Media Centre

SpiceJet posts 31% growth in revenues for the quarter

Outperforms the domestic industry with a 20% passenger growth.

Market share improved from 17.1% to 20.4% in FY 2013

Chennai, May 24, 2013: The continued weakness of Indian Rupee, high fuel prices and significant tax burden continued to hurt the entire domestic aviation sector. However, for yet another quarter SpiceJet was able to successfully grow passenger traffic by around 20%, outperforming the domestic industry passenger growth. However, the increase in fares was inadequate to fully absorb the impact of higher costs of operation.

Revenue for the fourth quarter ended March 31, 2013 increased by 31% to Rs 1,456 crore as compared to Rs 1,113 crore of the quarter ended March 31, 2012.

The average passenger yields in the March quarter increased 8% as compared to the corresponding quarter a year ago.

Load factor during the March, 2013 quarter was 76% from 74% during the same period last year.

SpiceJet’s Market Share in March 2013 increased to 20.4% from 17.1% in March 2012.

SpiceJet posted a loss of Rs. 186 crore for the quarter ended March 31, 2013 compared with a loss of Rs. 249 crore for the comparable period last fiscal year. For the financial year ended March 31, 2013 the company’s net loss stood at Rs 191 crore against a net loss of Rs 606 crore in the prior year.

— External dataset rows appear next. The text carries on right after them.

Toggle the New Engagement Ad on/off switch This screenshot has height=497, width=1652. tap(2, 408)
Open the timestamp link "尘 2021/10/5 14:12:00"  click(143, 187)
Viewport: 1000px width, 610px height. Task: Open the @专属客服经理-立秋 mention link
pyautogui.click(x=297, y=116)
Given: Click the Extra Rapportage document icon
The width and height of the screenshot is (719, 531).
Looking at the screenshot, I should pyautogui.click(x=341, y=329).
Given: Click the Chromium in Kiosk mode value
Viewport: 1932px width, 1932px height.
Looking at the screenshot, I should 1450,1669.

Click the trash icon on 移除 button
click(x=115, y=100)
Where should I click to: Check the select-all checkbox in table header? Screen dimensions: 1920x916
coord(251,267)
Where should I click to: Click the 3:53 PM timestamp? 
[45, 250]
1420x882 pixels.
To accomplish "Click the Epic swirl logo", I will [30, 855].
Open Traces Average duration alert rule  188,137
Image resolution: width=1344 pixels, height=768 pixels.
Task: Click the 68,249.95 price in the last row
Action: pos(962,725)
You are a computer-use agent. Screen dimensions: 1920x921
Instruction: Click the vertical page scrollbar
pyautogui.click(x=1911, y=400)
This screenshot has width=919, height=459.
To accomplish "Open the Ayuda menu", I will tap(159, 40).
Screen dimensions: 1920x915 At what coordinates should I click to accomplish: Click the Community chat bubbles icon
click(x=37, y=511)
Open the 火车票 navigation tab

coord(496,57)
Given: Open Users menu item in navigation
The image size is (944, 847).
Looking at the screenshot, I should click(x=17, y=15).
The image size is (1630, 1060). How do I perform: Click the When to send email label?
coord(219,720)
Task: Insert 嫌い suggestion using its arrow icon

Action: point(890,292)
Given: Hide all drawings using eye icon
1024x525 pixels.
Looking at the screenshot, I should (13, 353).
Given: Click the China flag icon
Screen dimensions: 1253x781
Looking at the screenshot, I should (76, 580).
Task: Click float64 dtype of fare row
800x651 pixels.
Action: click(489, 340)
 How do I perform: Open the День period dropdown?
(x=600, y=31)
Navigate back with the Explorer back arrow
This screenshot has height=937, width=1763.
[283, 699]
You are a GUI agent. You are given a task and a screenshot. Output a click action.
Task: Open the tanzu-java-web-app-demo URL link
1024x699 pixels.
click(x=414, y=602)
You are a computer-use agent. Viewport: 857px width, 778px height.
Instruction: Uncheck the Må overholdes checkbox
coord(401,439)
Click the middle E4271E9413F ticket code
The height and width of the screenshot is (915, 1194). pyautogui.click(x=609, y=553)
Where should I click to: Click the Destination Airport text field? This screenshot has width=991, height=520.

Highlights for the quarter ended March 31, 2013 Vs March 31, 2012
  • 20% growth in number of passengers.
  • 22% growth of Available Seat Kilometers.
  • 27% growth in number of departures.
Financial For the Quarter ended March 31, 2013:
  • 31% increase in revenue from operations.
  • 8% increase in passenger yields to Rs. 3,739 from Rs 3,460
  • Net loss of Rs. 186 crore for the quarter compared to a net loss of Rs. 249 crore for the Same quarter prior year
For the Year ended March 31, 2013:
  • 43% increase in revenue from operations
  • 23% increase in passenger yields to Rs. 4,052 from Rs 3,293
  • Net loss of Rs. 191 crore for the year compared to a loss of Rs. 606 crore
Mr. Neil Mills, Chief Executive Officer, said “The past twelve months have continued to be difficult and the Indian aviation industry witnessed increasing cost challenges particularly relating to airport charges as well as the adverse impact of the weakness of the rupee. We continue to be confident of the future, particularly as we have launched numerous international routes and this will improve the mix and performance in the future”.